Prefeitura não comparece em Audiência Pública para debater campanha salarial dos servidores


A Câmara Municipal de Conquista promoveu nesta terça-feira, 13, uma audiência pública para debater a Campanha Salarial dos Servidores Municipais 2019. Foram convidados representantes do Governo Municipal, Ordem dos Advogados do Brasil (OAB), Ministério Público do Estado (MPE) e Ministério Público do Trabalho, além de representantes dos conselhos municipais de Educação e Saúde e representantes dos sindicatos que representam os servidores municipais.

Ausência da Prefeitura prejudicou as discussões – O servidor público “Seu” Valdir reclamou da ausência de representantes do Governo Herzem à audiência prejudicou a discussão. “Hoje não se viu debate. Não houve esclarecimentos, ficou incompleto”, disse ele. “Mas eu gostaria que alguém da Prefeitura esclarecesse, eu lamento que não tenha alguém aqui para esclarecer”, lamentou.

O servidor Marcus Vinícius pediu união à categoria contra um governo que massacra os funcionários. “Gosto de ser servidor na Prefeitura. Só não gosto de ser desrespeitado”, disse. Ele avalia que os servidores devem ser também multiplicadores, explicando à população o que acontecendo. Segundo ele, a política do governo municipal é a mesma do presidente Bolsonaro, que persegue o servidor.

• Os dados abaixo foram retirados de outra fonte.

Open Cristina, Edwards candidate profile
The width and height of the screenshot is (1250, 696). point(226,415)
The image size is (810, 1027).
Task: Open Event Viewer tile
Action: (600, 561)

O servidor do município Olavo Fernandes, começou pedindo que os presentes na audiência fiquem atentos aos parlamentares que se fizeram presentes apoiando os sindicatos. “Em 2013 fomos chamados de massa de manobra, mas foi um ano valoroso porque tivemos o apoio dessa casa e tivemos o direito a periculosidade”. Lembrou que na campanha eleitoral o prefeito disse que não teria perseguição. “Disseram que implantaria a guarda municipal, mas não saiu nem sairá”, lamentou. Relatou que não tem farda até hoje. “Mas se você vê um agente de patrimônio vestindo essa nossa farda azul ou preta saiba que é a gente que paga R$ 30, a PMVC não paga”.

Disse ainda que “é difícil chegar na farmácia da família e vê-la vazia, pois falta remédio. Remédios básicos” e pediu que os vereadores visitem os setores de trabalho. “Os agentes de serviços gerais não tem luvas e o professor é o mais importante. Se estamos aqui é por causa dos professores”, finalizou.

Existe orçamento para o aumento dos servidores – O vereador Professor Cori (PT) foi o primeiro a fazer uso da tribuna e apresentar dados sobre o orçamento do governo municipal entre os anos de 2018 e 2019. Explicou que baseado nos dados do orçamento, “o governo só não dá o aumento ao servidor se não quiser”.

Para Cori, ou o orçamento está errado ou a arrecadação está sendo frustrada e não estão divulgando. “Enfrentei duas greves, tudo que fazíamos tinha um questionamento. Tá todo mundo calado, não tem discussão, não tem movimento. O silêncio dos bons me preocupa”, concluiu.

O vereador Valdemir Dias (PT) disse que o orçamento da Secretaria de educação tem crescido, mas os servidores não estão sendo favorecidos com esse crescimento. “Por que não repassam aos servidores ao menos a inflação?”, questionou. “Não é ideologia partidária, são dados técnicos”, disse o parlamentar, que já foi o chefe das pastas de Educação e de Administração.

De acordo com Valdemir, os servidores não estão recebendo aumento porque os recursos estão sendo canalizados para pagar as várias consultorias contratadas pelo Governo Herzem. “Nossos recursos estão sendo exportados principalmente para empresas de Salvador. Fizemos um levantamento no próprio site da Transparência”, alertou ele, ressaltando que a Prefeitura já gastou, durante a gestão de Herzem, mais de R$63 milhões em contratos sem licitação. “Estamos denunciando na Justiça. Não pode uma administração pública conceber uma situação dessa”, reclamou o edil.